In another blow to ex-president Suharto, a court yesterday rejected a multi-billion-dollar criminal defamation case he had filed against the US magazine Time.

Judge Sihol Sitompul, heading a panel of three judges at the Central Jakarta District Court, ruled Mr Suharto's defamation suit could not be accepted for lack of evidence.

"The panel of judges deems that in the reports of Time magazine, there are no elements of libel as has been alleged by the plaintiff. Therefore, the charges of the plaintiff should be all rejected," Judge Sitompul said.

Mr Suharto, now under house arrest, sued the magazine for US$27 billion over a cover story the magazine ran in May last year that claimed his family was sitting on a fortune of about US$15 billion. The report also alleged Mr Suharto had hurriedly transferred about US$9 billion from a bank in Switzerland to another in Austria shortly after he fell from power in May 1998 amid mass protests.

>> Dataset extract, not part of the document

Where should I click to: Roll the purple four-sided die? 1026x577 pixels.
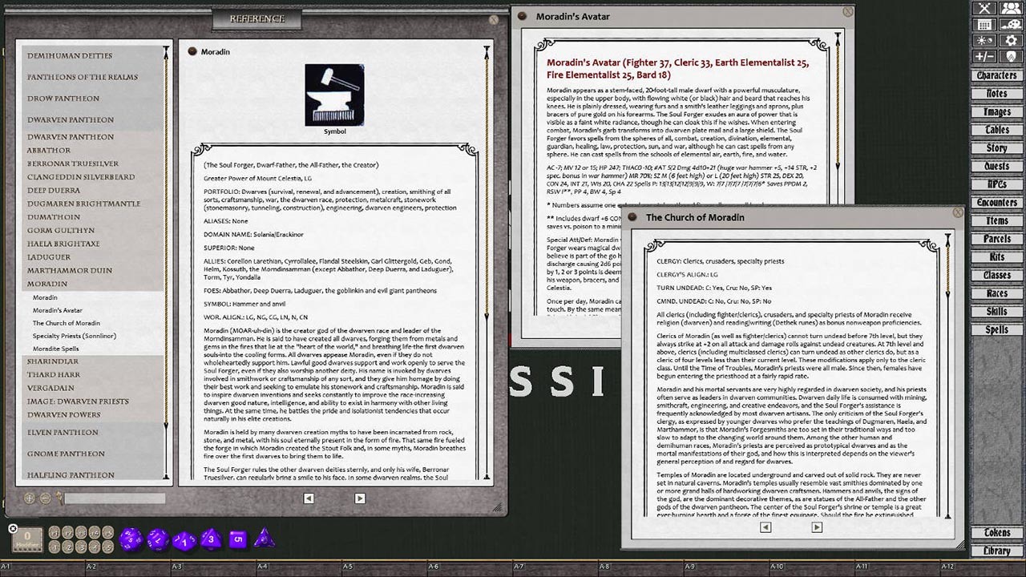tap(265, 538)
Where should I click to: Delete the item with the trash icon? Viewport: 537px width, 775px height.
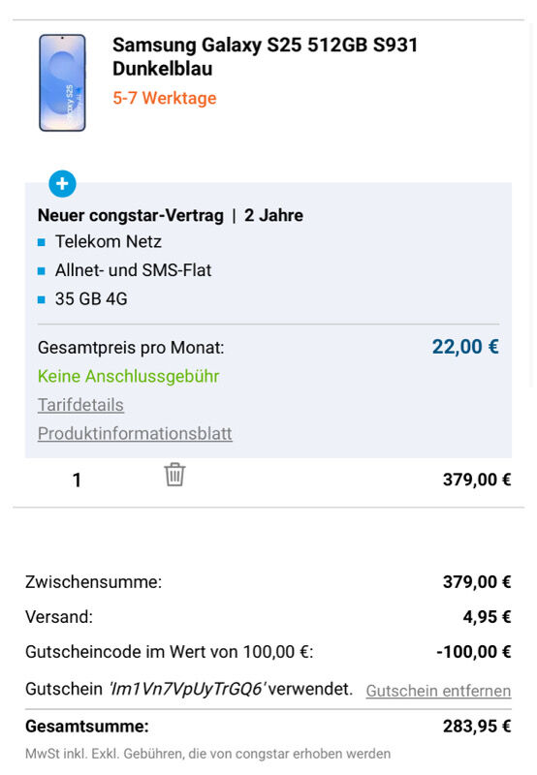(174, 475)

Endang Sumarti, a member of the panel of judges, said the picture of Mr Suharto on the cover of the magazine's issue on May 24 last year – which showed him, wearing an 18th-century wig, pictured on a US dollar note with multiple zeros and the words Mr Suharto Inc stamped on it – was "within the bounds of reasonable fairness".

He said that after the expert testimonies of journalists called to the witness stand, the picture of Mr Suharto could not be construed as depicting him being in control of a large business conglomerate, as Mr Suharto's lawyers charged.

"It is a victory for press freedom, for judicial independence and for the people of Indonesia," said Time Asia's Hong Kong-based editor, Donald Morrison. Morrison was one of those named in the suit.

Mr Suharto's lawyer, Juan Felix Tampubolon, blamed the judges. The failure of the court to provide what he called a "fair ruling" was because "of the mistake of the judges in bringing in expert witnesses".

The former strongman, who turns 79 tomorrow, suffered a mild stroke last year. He has been barred from leaving either Jakarta or the country since April 12 and the authorities put him under house arrest last month. His lawyers have taken the Attorney-General's Office to court over the house arrest order and that case is due to open at another court in Jakarta today.